Oooh, yeah, the other one has a long yellow wedge inside of it too so you're probably right. I have two females! Guess I'll need to find some males, hah! I was so happy I found a Chi on Craigslist though a bit wary of where the meet-up was (a Starbucks in the shady part of downtown LA). I sent my boyfriend instead :icon_redf!


----------



## madness (Jul 31, 2011)

skindy said:


> Oooh, yeah, the other one has a long yellow wedge inside of it too so you're probably right. I have two females! Guess I'll need to find some males, hah! I was so happy I found a Chi on Craigslist though a bit wary of where the meet-up was (a Starbucks in the shady part of downtown LA). I sent my boyfriend instead :icon_redf!


Better safe than sorry. 

There are plenty of people in the swap n shop offering cherry shrimp for pretty good prices and there should be plenty of local fish stores in LA that have them.


----------



## tenzero1 (Nov 29, 2011)

Cant tell if you planted your ferns in the substrate or if they are on a rock or something but you don't want to bury the rhizomes they like light!


----------



## skindy (Jan 30, 2012)

tenzero1 said:


> Cant tell if you planted your ferns in the substrate or if they are on a rock or something but you don't want to bury the rhizomes they like light!

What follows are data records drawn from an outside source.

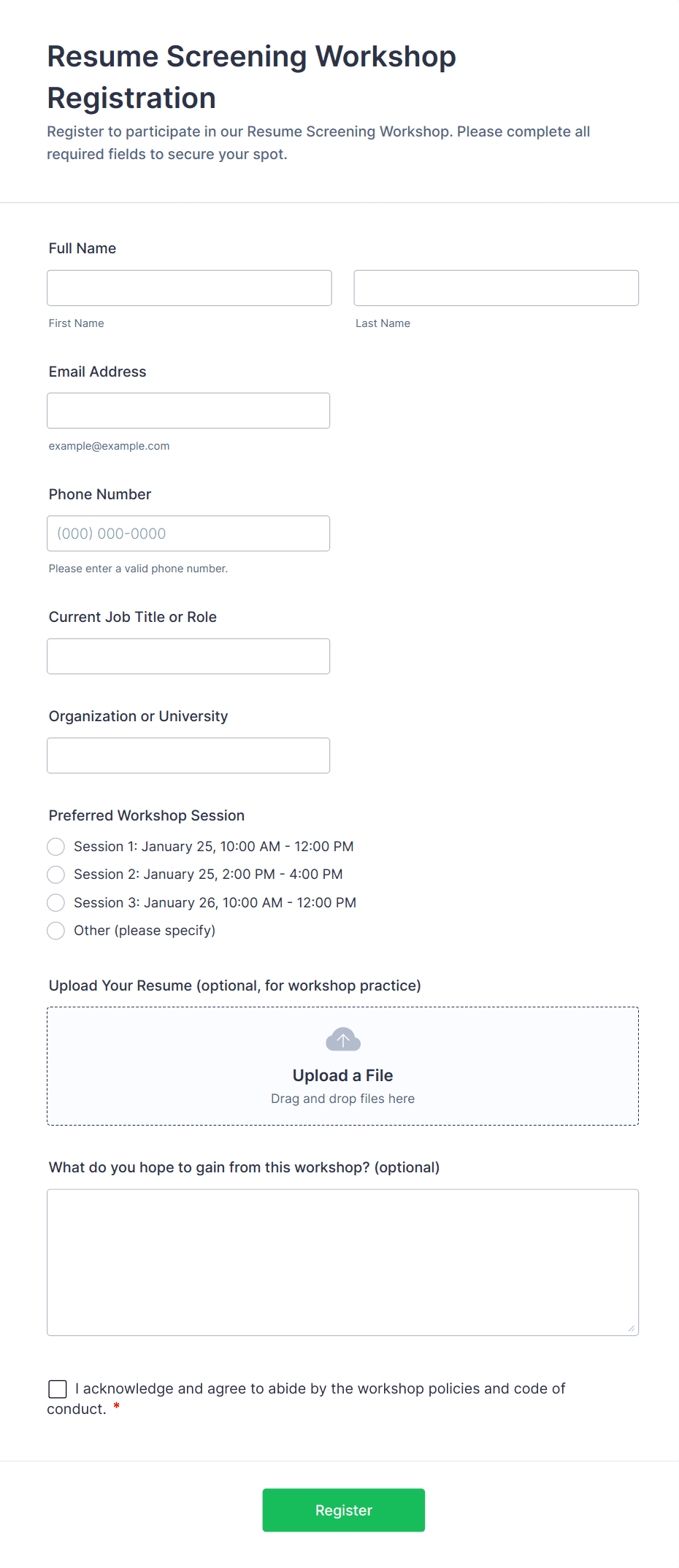The height and width of the screenshot is (1568, 679).
Task: Focus the Last Name text box
Action: [x=496, y=288]
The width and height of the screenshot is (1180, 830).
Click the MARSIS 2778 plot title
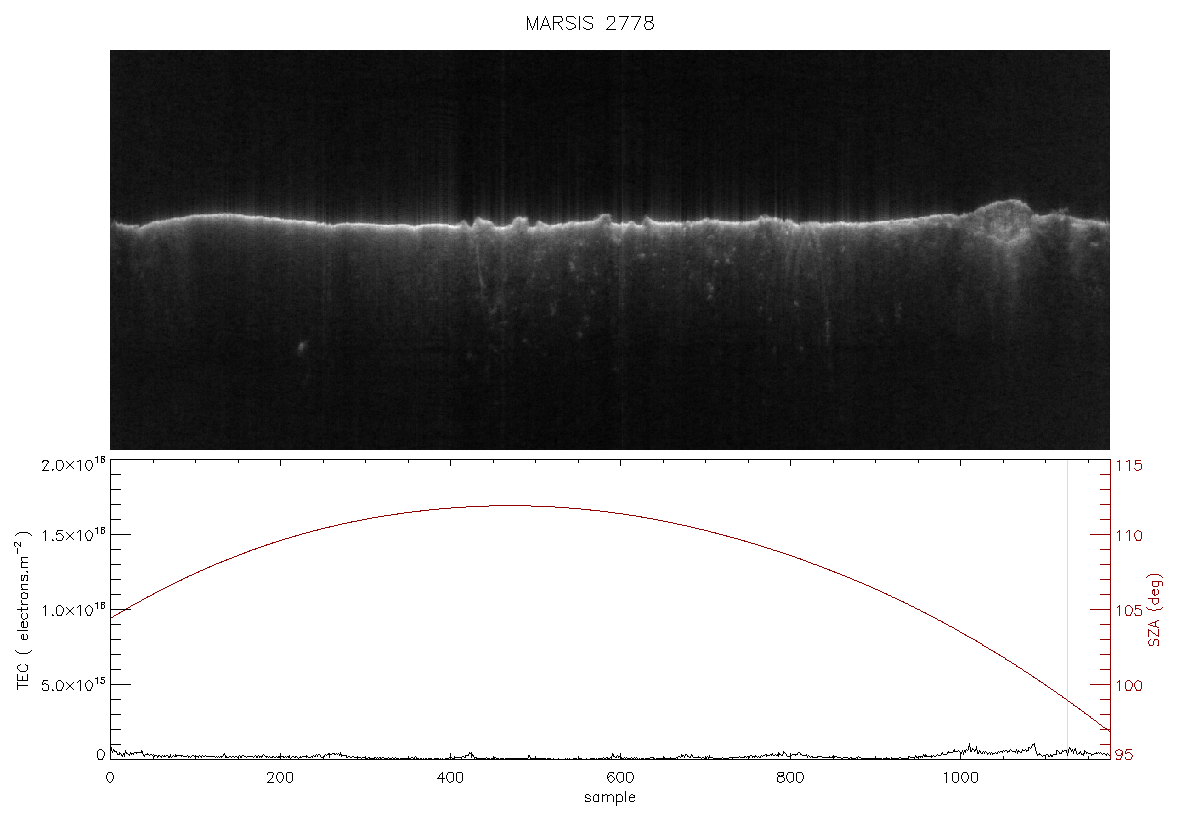tap(590, 23)
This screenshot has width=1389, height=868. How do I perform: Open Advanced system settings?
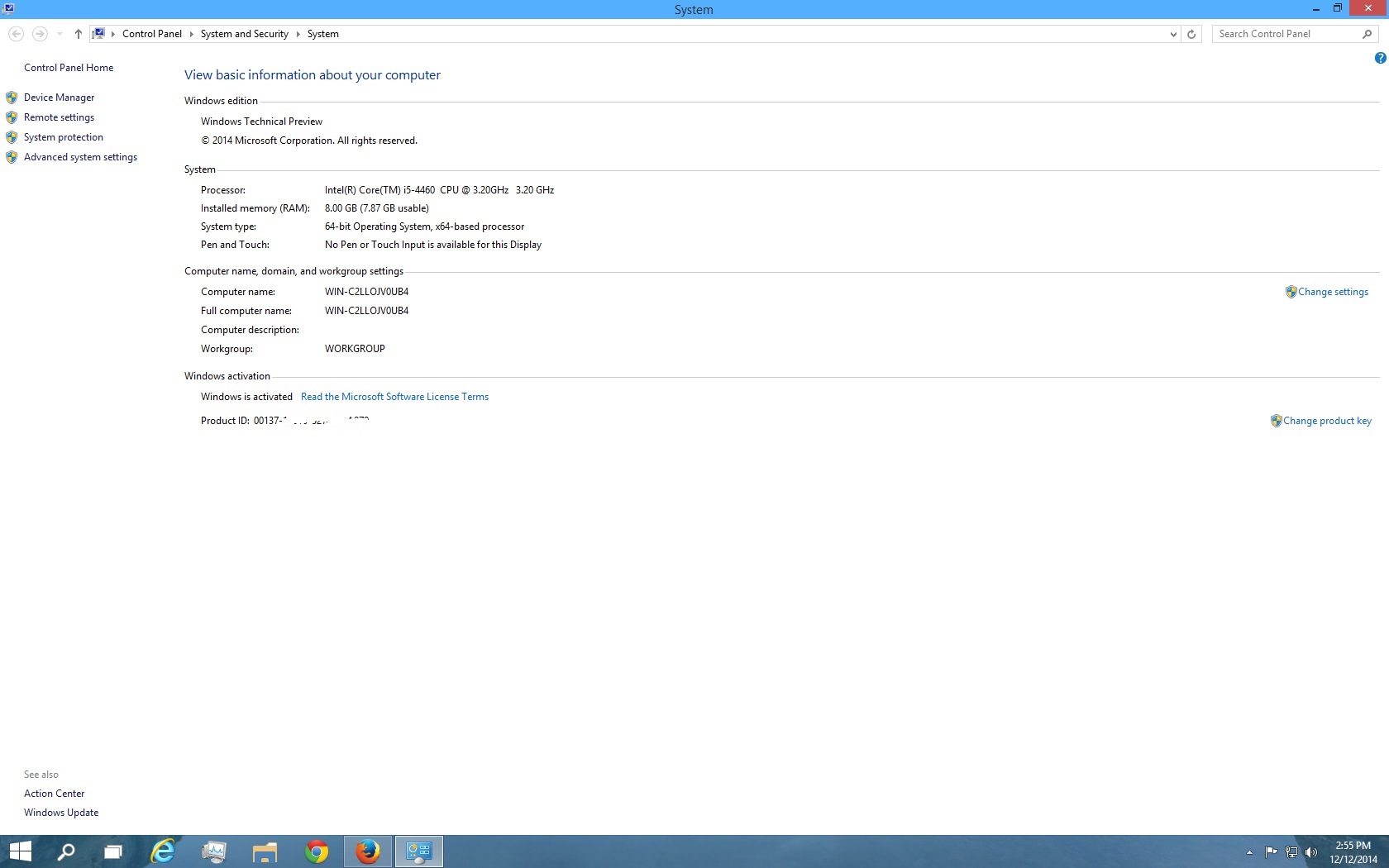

They're attached to rocks :hihi:


----------



## skindy (Jan 30, 2012)

Finally, I'm getting around to updating this thing! So, over the weekend I finally was able to track down some Manzanita branches at the Los Angeles Flower Market. It's a beautiful section of downtown LA that everyone should check out when/if they visit. A lot of the florists and flower shops sell untreated Manzanita trees and branches in both natural and sandblasted. They also sell a lot of driftwood as well! The reason being is because both manzanita branches and driftwood are popular in wedding centerpieces!

I wanted a small little branch since my goal was to make a moss tree that kind of resembled a weeping willow tree. I bought some willow moss from mzjinkzd a week or two ago and just needed a branch. The prices for the branches range from $5/branch to $18/tree. I picked up a medium-sized branch and had the florist cut parts of it off into tiny mini-branches so that I could decide which one to use later.

The rest of the story comes with pictures! 

This was one whole branch that I had cut into smaller branches. I used the third piece in the picture!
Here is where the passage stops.